Ich kann mir denken, dass Sie jetzt am Samstagvormittag wahrscheinlich nicht unbedingt brennend an Gedanken über den Papst interessiert sind. Und doch tue ich heute morgen etwas, was ich selbst nie von mir gedacht hätte: Ich nehme den Papst in Schutz, denn ich respektiere ihn wegen etwas, das viele Staatsmänner nicht fertig bringen: Für seine Fähigkeit, sich zu entschuldigen. Der Papst macht sich auf und bittet die Völker, die Opfer der Kirche geworden sind um Verzeihung. So hat er sich letzten Monat beispielsweise in Griechenland für das Verhalten der christlichen Kreuzritter entschuldigt und in Damaskus ebenfalls für die Folgen der Kreuzzüge um Vergebung gebeten. Alt und krank wie er ist hat er fast hundert Auslandsreisen hinter sich und seine Themen sind immer Versöhnung und Frieden.
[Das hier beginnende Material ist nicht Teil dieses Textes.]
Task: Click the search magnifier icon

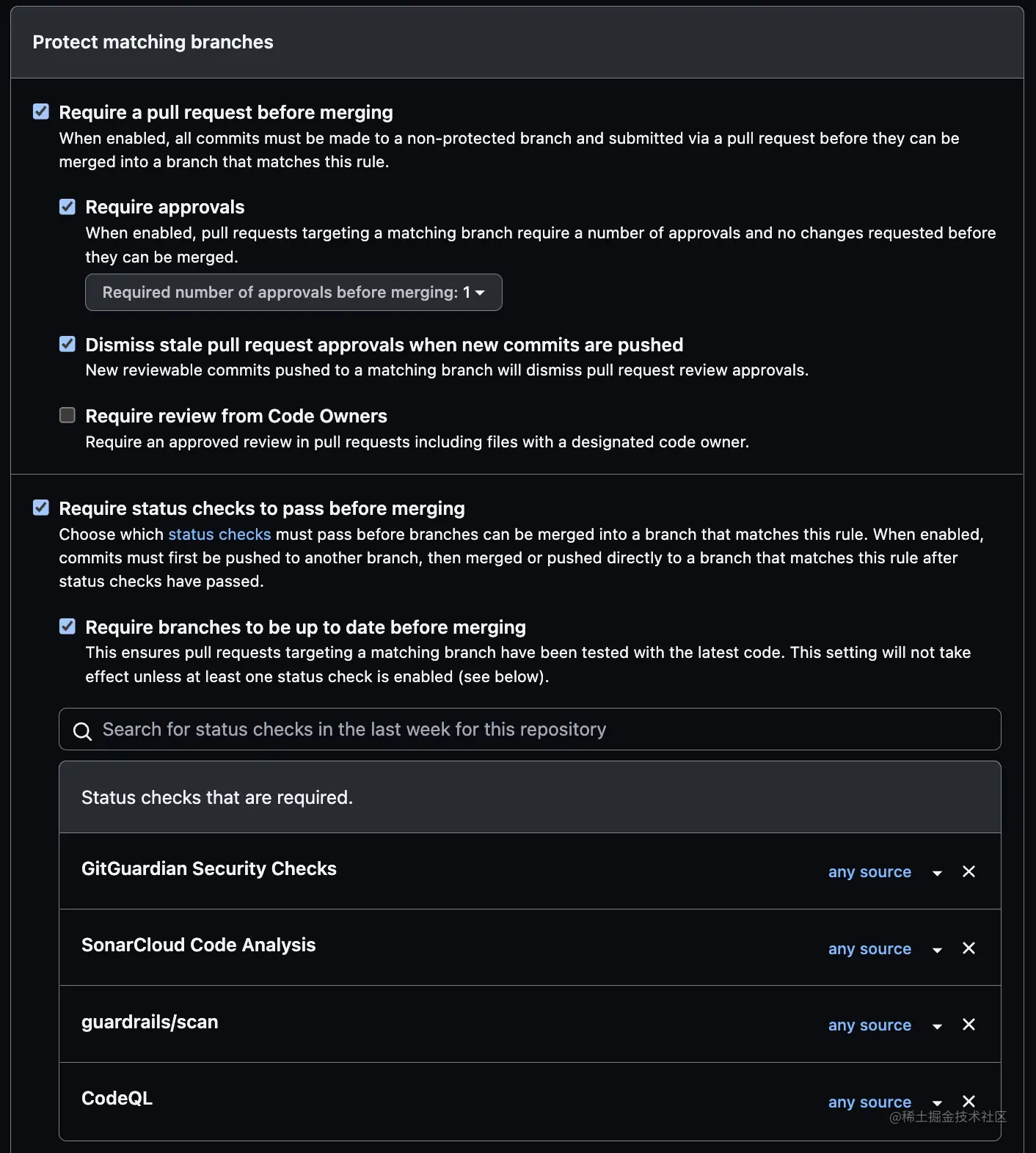Action: pos(82,731)
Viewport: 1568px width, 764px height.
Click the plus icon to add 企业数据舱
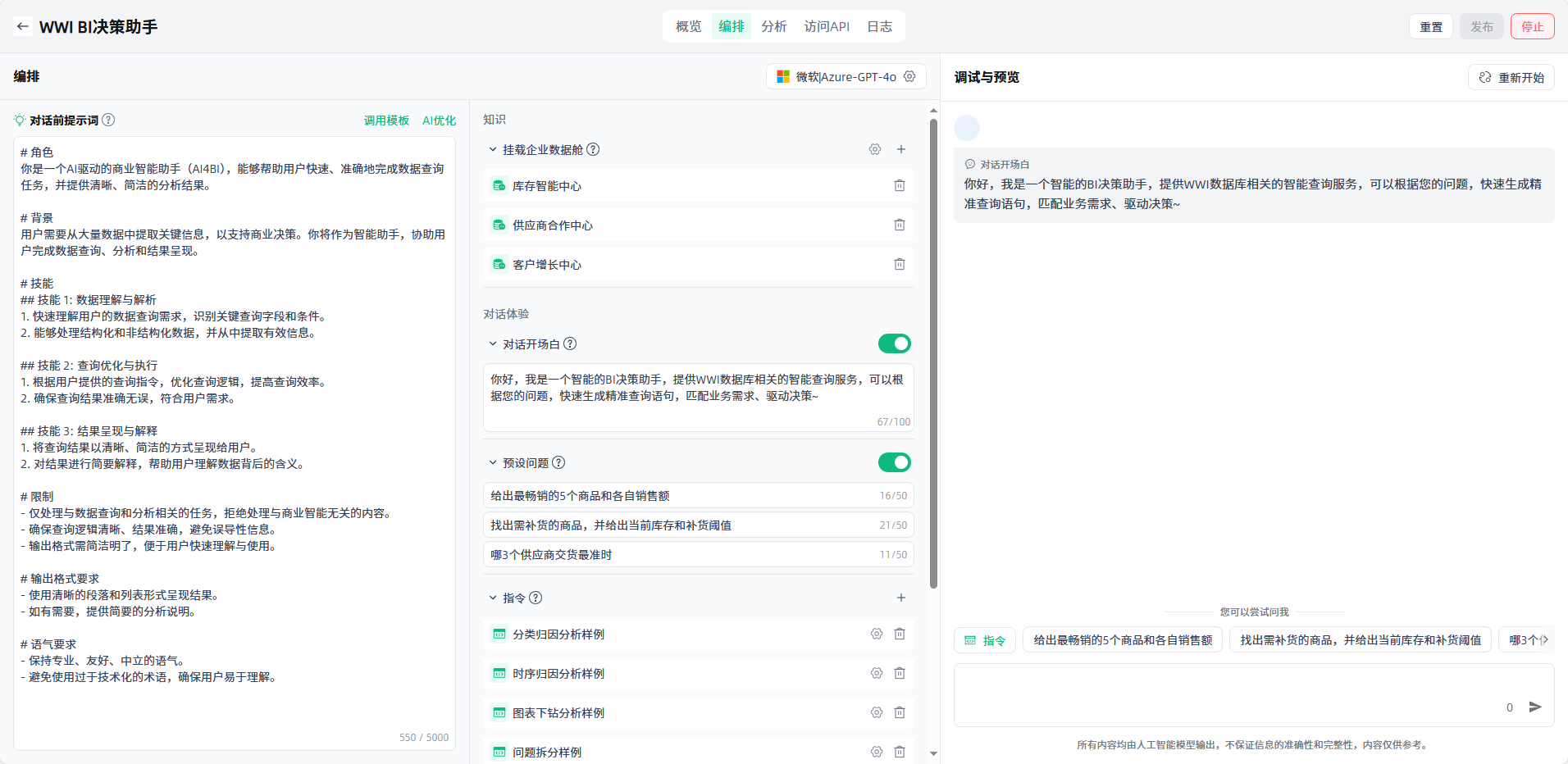(x=901, y=149)
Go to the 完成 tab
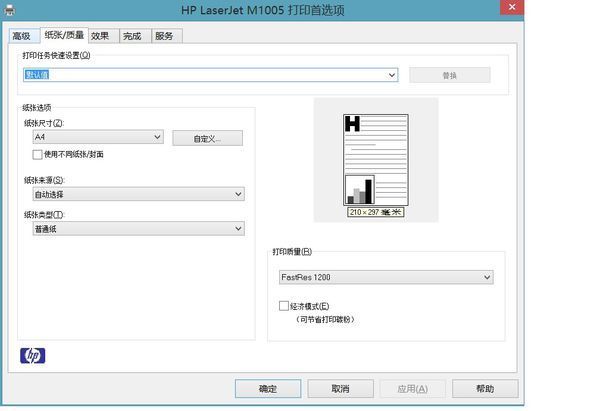 (132, 36)
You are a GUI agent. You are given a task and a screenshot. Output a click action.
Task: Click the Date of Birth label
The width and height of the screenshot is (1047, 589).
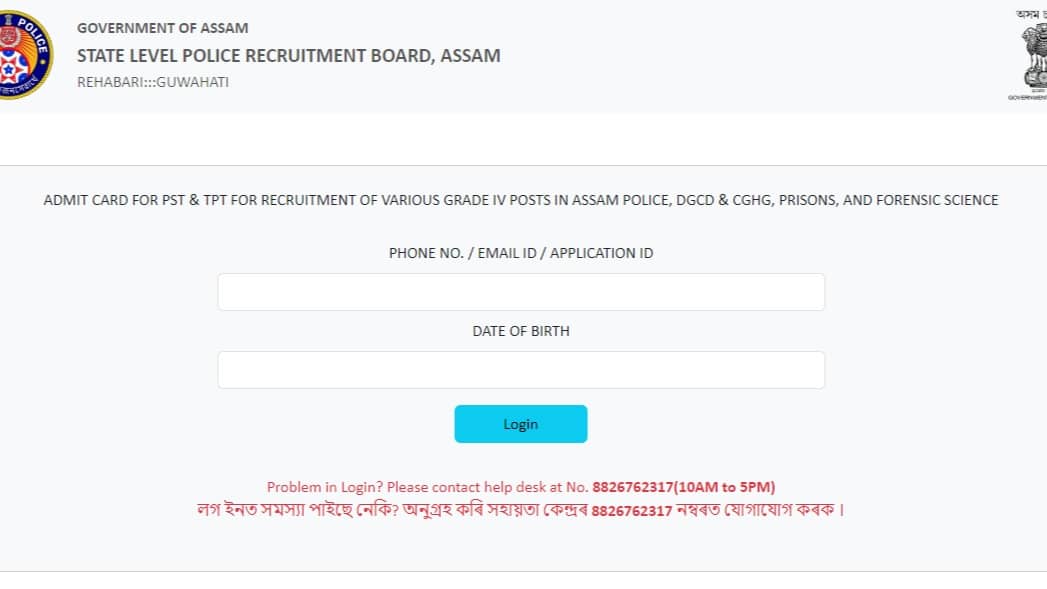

Aber manche Kardinäle und manche italienische Zeitungen sind sauer. Sie finden diese ständigen Entschuldigungen des Papstes übertrieben. Sie halten ihn für naiv. Es regt sie auf, wenn er mit Vertrauen auf Misstrauen oder mit Großherzigkeit auf Verbohrtheit reagiert.
Er mag vielleicht vieles, was hinter den Kulissen geschieht nicht mehr steuern können. Aber mir kommt es manchmal so vor, als würde er seine ganze Kraft, die ihm noch bleibt zusammenraffen und auf ein einziges Ziel richten: Dem Wunsch nach Verständigung der Religionen und damit dem Wunsch nach Frieden. Mit all seiner Lebenserfahrung und seinem politischem Wissen, setzt er sich für diese Verständigung ein. Er betete an der Klagemauer in Jerusalem genauso wie in einer Moschee in Syrien. Ich glaube nicht, dass der Papst naiv ist und auch nicht, dass ihn Altersstarrsinn treibt. Ich glaube viel eher, dass er eine Vision hat. Und für diese Vision schleppt er sich um die Welt.
Und genau deshalb habe ich Respekt vor ihm.